## Tu tarea
Vuelve a escribir la parte del texto sobre el accidente del anciano que empieza en las palabras "Con preocupante frecuencia, los" y termina después de "sobrevivió al accidente.", cambiando "supermercado" por "mercado".

Con preocupante frecuencia, los medios japoneses nos informan de accidentes de tráfico causados por conductores de avanzada edad. Muchos culminan en la muerte de transeúntes atropellados. La tragedia, sin embargo, no solo abate a las víctimas o sus familias. También puede cebarse en el responsable del accidente.
En diciembre de 2016, un hombre de 80 años condujo hasta el supermercado de su barrio en la prefectura de Saitama. Al llegar al estacionamiento, vio a una mujer en su camino. Decidió frenar, pero se equivocó de pedal y presionó el acelerador.
El anciano atropelló a la mujer, causándole graves lesiones. La víctima fue llevada a un hospital y sobrevivió al accidente.
El conductor fue arrestado, pero poco después salió en libertad. Fue hallado culpable, pero le impusieron una pena suspendida, salvándose de la prisión efectiva. El seguro cubrió el tratamiento de la mujer, que costó unos 12 millones de yenes (110 mil dólares). Y su licencia de conducir no fue revocada, sino suspendida por un año.
Digamos que, pese a todo, el anciano logró salir a flote: la víctima sobrevivió, no fue a la cárcel, el seguro pagó todo y tras el año de suspensión estaba habilitado para conducir nuevamente.
Sin embargo, después del accidente su vida se derrumbó. El hombre quedó horrorizado por lo que había hecho, revela la revista Shukan Gendai en un artículo recogido por Japan Today.
El hombre no ha vuelto a manejar un coche y no piensa hacerlo jamás.
Ahora es un paria social. Sus vecinos, con los que antes se llevaba bien, lo rechazan. El anciano los comprende. «No puedes hablar, reír y pasar tiempo con alguien que ha hecho un daño como este», dice.

(Datos de ubicación por coordenadas de píxeles)
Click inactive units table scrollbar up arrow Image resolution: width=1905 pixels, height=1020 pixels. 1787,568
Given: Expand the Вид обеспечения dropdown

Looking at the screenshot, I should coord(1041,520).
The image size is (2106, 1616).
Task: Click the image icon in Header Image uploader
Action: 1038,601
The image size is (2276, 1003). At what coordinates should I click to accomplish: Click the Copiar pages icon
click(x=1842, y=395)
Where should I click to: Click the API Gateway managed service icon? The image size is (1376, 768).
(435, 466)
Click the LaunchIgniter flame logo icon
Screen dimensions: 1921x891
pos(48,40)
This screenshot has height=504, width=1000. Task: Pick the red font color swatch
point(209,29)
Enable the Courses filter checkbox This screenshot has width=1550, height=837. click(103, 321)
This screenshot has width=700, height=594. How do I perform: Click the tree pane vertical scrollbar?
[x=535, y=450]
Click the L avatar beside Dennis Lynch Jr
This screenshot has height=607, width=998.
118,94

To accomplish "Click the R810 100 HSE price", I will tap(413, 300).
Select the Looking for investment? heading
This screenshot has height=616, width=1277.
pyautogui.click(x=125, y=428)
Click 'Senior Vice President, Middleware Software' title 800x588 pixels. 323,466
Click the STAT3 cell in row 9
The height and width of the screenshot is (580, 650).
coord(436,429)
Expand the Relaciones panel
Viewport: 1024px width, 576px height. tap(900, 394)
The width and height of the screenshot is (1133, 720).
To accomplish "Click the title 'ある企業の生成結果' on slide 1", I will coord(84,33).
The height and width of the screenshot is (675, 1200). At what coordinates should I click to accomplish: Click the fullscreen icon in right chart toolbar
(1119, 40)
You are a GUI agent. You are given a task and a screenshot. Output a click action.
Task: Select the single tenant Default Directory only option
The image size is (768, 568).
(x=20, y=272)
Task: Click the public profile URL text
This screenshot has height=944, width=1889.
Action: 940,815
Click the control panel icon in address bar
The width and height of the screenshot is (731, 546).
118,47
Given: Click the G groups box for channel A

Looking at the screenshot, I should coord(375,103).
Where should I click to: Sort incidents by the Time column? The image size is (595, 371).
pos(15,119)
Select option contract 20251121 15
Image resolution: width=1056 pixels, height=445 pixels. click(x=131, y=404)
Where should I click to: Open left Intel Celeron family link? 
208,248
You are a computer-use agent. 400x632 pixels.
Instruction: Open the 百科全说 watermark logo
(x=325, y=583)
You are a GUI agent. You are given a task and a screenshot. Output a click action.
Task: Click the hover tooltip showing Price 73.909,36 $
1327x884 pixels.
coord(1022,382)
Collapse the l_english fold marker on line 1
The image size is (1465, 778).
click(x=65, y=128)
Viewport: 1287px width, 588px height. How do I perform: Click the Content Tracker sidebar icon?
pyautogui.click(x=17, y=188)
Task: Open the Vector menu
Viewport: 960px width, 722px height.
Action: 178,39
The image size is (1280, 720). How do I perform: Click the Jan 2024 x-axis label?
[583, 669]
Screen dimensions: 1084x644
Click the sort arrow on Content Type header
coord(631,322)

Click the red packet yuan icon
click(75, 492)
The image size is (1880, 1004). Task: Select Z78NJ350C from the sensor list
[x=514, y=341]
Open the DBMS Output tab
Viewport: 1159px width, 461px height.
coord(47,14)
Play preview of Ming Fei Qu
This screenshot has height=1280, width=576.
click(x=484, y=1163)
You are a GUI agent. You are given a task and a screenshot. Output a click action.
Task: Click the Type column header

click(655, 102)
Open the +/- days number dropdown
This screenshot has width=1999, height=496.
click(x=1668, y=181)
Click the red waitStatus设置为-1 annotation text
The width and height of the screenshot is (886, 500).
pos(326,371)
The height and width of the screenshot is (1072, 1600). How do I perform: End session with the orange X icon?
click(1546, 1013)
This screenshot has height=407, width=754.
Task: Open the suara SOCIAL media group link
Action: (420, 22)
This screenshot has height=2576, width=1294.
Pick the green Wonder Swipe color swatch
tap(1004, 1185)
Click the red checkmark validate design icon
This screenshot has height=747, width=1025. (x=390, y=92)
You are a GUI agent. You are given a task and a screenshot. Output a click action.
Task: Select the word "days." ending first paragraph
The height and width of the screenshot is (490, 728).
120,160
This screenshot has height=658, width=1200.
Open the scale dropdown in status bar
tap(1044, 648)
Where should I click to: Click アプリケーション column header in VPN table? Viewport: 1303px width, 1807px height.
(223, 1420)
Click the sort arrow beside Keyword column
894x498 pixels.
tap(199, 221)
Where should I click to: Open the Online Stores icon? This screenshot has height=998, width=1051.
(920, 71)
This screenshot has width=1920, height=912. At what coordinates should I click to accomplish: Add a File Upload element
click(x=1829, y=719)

## Tu respuesta
Con preocupante frecuencia, los medios japoneses nos informan de accidentes de tráfico causados por conductores de avanzada edad. Muchos culminan en la muerte de transeúntes atropellados. La tragedia, sin embargo, no solo abate a las víctimas o sus familias. También puede cebarse en el responsable del accidente.
En diciembre de 2016, un hombre de 80 años condujo hasta el mercado de su barrio en la prefectura de Saitama. Al llegar al estacionamiento, vio a una mujer en su camino. Decidió frenar, pero se equivocó de pedal y presionó el acelerador.
El anciano atropelló a la mujer, causándole graves lesiones. La víctima fue llevada a un hospital y sobrevivió al accidente.